(Item position entries)
____________

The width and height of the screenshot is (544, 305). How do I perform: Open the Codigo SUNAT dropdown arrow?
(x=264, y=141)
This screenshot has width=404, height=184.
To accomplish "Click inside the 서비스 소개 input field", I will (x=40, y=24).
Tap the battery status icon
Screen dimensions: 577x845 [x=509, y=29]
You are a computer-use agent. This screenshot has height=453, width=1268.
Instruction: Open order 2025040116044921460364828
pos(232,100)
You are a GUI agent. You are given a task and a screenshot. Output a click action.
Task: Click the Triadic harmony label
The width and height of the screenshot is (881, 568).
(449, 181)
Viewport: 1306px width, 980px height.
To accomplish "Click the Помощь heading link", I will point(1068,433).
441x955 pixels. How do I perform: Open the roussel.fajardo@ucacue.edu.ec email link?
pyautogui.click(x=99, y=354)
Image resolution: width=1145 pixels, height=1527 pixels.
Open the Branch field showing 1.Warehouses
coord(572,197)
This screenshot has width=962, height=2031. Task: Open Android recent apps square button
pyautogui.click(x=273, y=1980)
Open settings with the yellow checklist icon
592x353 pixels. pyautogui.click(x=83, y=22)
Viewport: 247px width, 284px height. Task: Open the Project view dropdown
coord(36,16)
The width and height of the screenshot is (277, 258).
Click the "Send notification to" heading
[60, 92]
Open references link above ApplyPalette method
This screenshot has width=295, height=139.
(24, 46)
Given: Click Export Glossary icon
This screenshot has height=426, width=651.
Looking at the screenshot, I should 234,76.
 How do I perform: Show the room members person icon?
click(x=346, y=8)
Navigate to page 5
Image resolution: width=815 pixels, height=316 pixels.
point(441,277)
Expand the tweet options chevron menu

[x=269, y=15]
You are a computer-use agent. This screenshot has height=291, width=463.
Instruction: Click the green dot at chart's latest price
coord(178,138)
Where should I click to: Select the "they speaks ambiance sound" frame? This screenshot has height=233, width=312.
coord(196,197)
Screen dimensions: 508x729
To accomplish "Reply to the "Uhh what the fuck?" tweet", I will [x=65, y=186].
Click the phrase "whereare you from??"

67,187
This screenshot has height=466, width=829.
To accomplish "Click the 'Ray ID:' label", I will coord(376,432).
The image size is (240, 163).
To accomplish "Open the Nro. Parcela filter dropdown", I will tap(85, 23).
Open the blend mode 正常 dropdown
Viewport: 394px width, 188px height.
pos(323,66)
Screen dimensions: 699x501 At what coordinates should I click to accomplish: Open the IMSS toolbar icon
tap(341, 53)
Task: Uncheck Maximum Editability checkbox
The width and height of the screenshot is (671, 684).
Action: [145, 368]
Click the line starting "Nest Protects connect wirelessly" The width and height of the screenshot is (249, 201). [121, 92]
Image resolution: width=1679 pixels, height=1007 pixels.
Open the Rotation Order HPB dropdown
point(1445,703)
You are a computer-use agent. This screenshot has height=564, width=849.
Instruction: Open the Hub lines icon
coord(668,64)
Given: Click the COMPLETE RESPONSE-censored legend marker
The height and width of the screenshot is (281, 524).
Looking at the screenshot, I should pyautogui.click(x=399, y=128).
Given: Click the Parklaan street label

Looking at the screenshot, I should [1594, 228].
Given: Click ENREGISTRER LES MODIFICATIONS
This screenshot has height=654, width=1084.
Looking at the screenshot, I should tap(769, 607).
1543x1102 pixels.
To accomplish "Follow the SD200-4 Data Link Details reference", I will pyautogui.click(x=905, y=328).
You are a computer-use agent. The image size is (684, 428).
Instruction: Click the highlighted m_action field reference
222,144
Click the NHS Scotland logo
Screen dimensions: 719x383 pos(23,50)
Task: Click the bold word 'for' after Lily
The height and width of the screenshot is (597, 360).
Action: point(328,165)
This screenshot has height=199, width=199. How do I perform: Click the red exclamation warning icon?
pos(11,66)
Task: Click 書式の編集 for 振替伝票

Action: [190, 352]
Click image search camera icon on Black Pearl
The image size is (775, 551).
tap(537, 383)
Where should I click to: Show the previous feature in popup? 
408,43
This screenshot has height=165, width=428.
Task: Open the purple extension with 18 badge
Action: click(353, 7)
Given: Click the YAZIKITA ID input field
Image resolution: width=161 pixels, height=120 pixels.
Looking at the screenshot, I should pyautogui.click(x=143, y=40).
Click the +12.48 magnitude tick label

____________

* **Exercise brief**
Please pick out each line in the entries above that contains the string "This" and copy those lines.

* **Solution to the exercise**
This screenshot has width=404, height=184.
You are a computer-use agent. This screenshot has height=453, width=1268.
This screenshot has width=962, height=2031. Task: Open Android recent apps square button
This screenshot has width=295, height=139.
This screenshot has height=426, width=651.
You are a computer-use agent. This screenshot has height=291, width=463.
Where should I click to: Select the "they speaks ambiance sound" frame? This screenshot has height=233, width=312.
This screenshot has height=466, width=829.
You are a computer-use agent. This screenshot has height=564, width=849.
This screenshot has height=654, width=1084.
This screenshot has height=199, width=199. How do I perform: Click the red exclamation warning icon?
This screenshot has height=165, width=428.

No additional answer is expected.